Евгений Ицкович. ЦВЕТАЕВА И ПАСТЕРНАК.

+ -
+10

Я люблю Цветаеву до истерики. Даже не знаю за что. Лирику свою она растеряла в двадцатые, проза, почти вся, меня раздражает. Разве что письма. Наверное, я люблю её за страдание, или я люблю в ней её страдание, её муку прорывающуюся в меня. Фотографии её вызывают у меня нервную дрожь, и я не держу их на видном месте, не храню в доме. Я бы всё время дрожал. Она разрешённая загадка. Где творец отделяется от творения? В ней - нигде. Она, забегая вперёд – умирает и, возвращаясь назад – живёт. Она – Сонечка Мармеладова эпохи смертного конца, и обе живы для меня осязательно, игнорируя факт литературы. И та, и другая великие русские юродивые. Так и в прозе, когда беготня и глумление вдруг унимаются, на свет проступает что-то истошно жалобное, просящее, как из «Бориса Годунова»: “Подайте юродивому копеечку!” – в слове о Бальмонте, в Кирилловнах...

Когда-то одна знакомая сказала: “Я не люблю своего имени-отчества, оно напоминаем мне Марьивановна...” – крылья носа её дрожали и она задыхалась. А я люблю! И её любил именно за это – “Марину Ивановну.”

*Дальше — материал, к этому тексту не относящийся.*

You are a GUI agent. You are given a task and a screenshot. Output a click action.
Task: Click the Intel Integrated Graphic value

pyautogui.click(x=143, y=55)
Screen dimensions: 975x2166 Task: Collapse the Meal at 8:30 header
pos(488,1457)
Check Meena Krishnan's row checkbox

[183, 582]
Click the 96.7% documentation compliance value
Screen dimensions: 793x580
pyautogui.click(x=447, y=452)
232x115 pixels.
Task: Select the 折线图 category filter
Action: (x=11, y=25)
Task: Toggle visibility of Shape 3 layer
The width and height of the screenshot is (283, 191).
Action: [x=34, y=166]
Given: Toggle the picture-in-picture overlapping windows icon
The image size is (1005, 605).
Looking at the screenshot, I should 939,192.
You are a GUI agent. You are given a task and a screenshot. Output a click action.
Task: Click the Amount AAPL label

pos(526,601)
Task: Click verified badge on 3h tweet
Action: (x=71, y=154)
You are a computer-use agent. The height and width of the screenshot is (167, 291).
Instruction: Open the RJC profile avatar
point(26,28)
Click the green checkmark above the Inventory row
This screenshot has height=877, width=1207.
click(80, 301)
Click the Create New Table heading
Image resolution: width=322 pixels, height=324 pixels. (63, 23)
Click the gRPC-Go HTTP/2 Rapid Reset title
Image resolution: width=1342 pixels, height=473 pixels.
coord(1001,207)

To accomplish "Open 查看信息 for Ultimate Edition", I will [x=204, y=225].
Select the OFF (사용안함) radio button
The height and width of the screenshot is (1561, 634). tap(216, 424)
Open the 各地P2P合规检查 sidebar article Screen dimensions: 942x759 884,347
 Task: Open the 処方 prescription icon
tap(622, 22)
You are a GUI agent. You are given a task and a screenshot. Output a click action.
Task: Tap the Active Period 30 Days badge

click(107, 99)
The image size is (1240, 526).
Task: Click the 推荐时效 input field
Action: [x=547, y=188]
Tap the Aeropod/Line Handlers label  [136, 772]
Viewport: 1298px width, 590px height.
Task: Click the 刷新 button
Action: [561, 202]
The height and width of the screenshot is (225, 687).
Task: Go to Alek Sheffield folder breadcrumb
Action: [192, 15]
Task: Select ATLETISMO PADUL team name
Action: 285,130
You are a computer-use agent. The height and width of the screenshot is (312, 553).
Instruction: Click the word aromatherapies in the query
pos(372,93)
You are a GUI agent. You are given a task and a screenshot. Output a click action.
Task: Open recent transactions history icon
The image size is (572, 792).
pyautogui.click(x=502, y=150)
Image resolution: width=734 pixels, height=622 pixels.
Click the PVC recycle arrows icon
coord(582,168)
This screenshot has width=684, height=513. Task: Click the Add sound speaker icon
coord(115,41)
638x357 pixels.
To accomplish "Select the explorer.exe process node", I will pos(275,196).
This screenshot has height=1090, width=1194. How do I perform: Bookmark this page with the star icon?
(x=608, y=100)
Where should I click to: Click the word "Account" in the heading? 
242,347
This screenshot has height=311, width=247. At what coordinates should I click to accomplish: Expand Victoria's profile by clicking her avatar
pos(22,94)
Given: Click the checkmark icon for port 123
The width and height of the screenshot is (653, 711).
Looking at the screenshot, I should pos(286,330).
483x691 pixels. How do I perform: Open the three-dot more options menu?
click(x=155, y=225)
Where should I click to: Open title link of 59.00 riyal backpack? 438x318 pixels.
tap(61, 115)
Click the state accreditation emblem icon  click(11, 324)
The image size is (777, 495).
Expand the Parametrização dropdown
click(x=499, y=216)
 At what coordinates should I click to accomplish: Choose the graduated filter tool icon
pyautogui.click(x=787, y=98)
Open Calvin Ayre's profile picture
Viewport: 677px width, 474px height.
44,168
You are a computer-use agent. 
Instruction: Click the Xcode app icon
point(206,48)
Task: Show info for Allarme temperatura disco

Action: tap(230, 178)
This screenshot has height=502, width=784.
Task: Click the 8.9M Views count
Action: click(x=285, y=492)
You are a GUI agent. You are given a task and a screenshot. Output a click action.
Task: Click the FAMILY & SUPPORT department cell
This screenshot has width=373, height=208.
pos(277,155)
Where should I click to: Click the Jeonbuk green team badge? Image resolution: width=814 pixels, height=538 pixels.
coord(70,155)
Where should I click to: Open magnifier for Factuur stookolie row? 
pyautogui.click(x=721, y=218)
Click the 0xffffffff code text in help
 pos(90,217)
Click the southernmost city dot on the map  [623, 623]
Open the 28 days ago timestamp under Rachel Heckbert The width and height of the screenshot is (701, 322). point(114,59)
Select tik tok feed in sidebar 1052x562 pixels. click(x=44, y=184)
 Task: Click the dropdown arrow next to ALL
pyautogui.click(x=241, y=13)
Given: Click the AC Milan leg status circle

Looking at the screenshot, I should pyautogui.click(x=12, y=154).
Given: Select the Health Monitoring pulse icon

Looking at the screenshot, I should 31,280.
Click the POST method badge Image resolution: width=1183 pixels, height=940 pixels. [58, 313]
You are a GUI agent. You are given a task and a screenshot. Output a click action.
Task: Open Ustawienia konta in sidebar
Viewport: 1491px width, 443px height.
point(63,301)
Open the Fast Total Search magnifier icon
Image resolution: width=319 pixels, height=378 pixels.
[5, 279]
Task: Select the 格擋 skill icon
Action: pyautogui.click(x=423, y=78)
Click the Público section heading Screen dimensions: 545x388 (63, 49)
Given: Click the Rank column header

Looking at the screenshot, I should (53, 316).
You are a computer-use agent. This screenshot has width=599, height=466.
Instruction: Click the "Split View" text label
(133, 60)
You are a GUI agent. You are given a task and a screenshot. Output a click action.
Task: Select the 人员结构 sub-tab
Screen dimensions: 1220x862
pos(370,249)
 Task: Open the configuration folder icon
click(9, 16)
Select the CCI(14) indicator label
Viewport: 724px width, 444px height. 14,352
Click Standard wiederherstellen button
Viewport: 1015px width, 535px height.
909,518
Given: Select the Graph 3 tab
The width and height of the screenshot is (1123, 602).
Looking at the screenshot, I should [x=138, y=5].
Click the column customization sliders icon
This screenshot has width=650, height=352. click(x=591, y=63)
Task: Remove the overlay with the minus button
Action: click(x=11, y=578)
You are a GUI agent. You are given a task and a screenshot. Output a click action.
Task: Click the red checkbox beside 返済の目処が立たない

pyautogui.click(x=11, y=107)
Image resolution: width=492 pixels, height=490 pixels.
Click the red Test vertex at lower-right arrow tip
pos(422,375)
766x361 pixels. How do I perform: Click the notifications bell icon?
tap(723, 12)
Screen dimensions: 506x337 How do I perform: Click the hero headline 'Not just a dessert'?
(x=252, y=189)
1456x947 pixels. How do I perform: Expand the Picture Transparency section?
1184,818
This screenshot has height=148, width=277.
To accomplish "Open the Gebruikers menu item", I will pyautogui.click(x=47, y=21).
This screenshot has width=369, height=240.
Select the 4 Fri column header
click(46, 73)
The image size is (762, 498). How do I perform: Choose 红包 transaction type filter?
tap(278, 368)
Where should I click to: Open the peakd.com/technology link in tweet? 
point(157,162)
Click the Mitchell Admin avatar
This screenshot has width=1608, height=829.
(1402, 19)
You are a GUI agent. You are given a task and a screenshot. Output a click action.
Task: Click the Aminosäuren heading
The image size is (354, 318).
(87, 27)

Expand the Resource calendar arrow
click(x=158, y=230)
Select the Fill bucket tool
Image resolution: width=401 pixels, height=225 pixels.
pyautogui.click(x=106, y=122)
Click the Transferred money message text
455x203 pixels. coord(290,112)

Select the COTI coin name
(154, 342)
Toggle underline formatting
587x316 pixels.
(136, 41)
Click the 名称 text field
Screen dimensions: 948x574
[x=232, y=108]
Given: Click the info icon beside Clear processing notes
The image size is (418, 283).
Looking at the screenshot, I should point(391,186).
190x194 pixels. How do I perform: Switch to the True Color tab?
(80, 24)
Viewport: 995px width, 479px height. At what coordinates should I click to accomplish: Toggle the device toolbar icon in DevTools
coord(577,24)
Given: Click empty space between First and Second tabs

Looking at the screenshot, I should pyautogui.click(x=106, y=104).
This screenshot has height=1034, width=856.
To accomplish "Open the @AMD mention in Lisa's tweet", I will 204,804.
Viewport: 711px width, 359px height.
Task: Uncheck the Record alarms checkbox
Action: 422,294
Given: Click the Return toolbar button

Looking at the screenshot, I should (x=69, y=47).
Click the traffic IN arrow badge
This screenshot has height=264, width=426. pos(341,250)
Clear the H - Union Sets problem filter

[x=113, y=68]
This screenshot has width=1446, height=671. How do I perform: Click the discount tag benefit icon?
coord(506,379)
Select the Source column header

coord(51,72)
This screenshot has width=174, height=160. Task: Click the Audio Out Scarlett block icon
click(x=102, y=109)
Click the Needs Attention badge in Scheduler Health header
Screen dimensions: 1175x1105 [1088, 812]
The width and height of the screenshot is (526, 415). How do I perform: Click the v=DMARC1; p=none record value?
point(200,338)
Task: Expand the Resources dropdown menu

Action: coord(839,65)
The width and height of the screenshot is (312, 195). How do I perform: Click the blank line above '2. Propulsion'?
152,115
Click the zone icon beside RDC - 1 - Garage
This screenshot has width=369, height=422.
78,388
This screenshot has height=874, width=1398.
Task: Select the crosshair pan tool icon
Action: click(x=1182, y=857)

Пожалуй, в моей жизни есть ещё два лица соизмеримых с этим именем. Одно из них только живое, не с какой фотографией несравнимо... Я всегда слеп, когда видел его, и оно – это лицо, спрашивало меня: “Почему ты так смотришь? Тебе плохо? Ты не любишь меня?” Нет, люблю, люблю! Но я ничего не вижу, я заворожён, ты Медуза Горгона наоборот, ты заставляешь зреть камни в жизнь.

Другое – Мерилин Монро. Мне говорят, что я не люблю кино, согласен; наверное. Не люблю, как не люблю вообще прах, принципиальный, неодушевлённый прах. Помню, как я плевался, поглядев фильм с её участием, пока не обнаружил, что во мне поселилось её лицо, от которого никуда не деться, и не хочется этого – куда-нибудь деться. Это именно, да простит мне Марина Ивановна, живая жизнь. Жизнь явленная живьём, с ударением, живьём, с невозможностью одной просто жизни. Она прорывает киноленты, как будто прорвав экран, входит именно живой человек. Самый непостижимый волнующий факт кинематографа – существование там живой и лучезарной Мерилин, которой уже нет. Это кажется непереносимым.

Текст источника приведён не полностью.